## [AIM]
From the rows below, pull out each line that contains the string "size" and copy it.

--- START DATA FOR PROCESSING ---

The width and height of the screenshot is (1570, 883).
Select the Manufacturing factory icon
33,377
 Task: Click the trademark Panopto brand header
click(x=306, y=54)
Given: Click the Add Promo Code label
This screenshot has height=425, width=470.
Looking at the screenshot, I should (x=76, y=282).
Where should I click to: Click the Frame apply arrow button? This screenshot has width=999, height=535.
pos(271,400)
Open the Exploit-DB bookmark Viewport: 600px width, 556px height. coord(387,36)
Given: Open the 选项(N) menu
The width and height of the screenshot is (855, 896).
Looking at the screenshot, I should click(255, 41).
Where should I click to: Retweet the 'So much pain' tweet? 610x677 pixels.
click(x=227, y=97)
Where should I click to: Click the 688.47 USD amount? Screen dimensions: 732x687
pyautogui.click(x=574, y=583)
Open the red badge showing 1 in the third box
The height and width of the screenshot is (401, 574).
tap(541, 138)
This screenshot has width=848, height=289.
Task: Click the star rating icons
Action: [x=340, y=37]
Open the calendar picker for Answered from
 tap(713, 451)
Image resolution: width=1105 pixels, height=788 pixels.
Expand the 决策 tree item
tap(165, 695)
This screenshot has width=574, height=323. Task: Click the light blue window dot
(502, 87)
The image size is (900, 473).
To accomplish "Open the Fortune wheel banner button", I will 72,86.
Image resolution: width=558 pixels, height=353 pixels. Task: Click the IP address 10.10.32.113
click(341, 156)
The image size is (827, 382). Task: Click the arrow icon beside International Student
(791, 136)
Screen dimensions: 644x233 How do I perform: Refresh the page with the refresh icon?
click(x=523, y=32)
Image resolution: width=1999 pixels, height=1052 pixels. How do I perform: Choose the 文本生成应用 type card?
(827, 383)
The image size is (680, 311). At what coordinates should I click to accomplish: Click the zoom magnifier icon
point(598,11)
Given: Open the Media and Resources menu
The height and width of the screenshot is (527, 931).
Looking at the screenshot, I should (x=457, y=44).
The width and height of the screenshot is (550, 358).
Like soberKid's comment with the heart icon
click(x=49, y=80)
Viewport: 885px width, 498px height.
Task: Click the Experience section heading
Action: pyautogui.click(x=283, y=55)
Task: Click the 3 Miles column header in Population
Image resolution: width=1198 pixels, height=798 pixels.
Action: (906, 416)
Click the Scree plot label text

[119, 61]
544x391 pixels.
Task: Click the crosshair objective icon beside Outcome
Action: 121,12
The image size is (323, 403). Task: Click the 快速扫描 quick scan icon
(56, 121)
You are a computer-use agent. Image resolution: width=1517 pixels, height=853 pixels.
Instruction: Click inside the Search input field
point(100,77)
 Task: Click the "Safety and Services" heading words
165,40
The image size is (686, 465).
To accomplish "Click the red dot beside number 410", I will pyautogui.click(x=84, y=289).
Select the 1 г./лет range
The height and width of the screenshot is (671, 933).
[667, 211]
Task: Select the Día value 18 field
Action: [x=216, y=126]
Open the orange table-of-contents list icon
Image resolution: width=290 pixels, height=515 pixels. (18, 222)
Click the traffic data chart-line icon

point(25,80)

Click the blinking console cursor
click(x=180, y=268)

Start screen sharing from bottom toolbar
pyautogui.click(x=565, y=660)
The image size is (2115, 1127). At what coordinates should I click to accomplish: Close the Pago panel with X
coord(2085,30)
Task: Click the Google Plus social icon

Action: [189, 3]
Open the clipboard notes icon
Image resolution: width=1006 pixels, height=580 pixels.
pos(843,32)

--- END DATA FOR PROCESSING ---

## [WRITTEN RESPONSE]
The image size is (900, 473).
The image size is (827, 382). Task: Click the arrow icon beside International Student
The image size is (680, 311). At what coordinates should I click to accomplish: Click the zoom magnifier icon
The image size is (323, 403). Task: Click the 快速扫描 quick scan icon
The image size is (686, 465).
The image size is (2115, 1127). At what coordinates should I click to accomplish: Close the Pago panel with X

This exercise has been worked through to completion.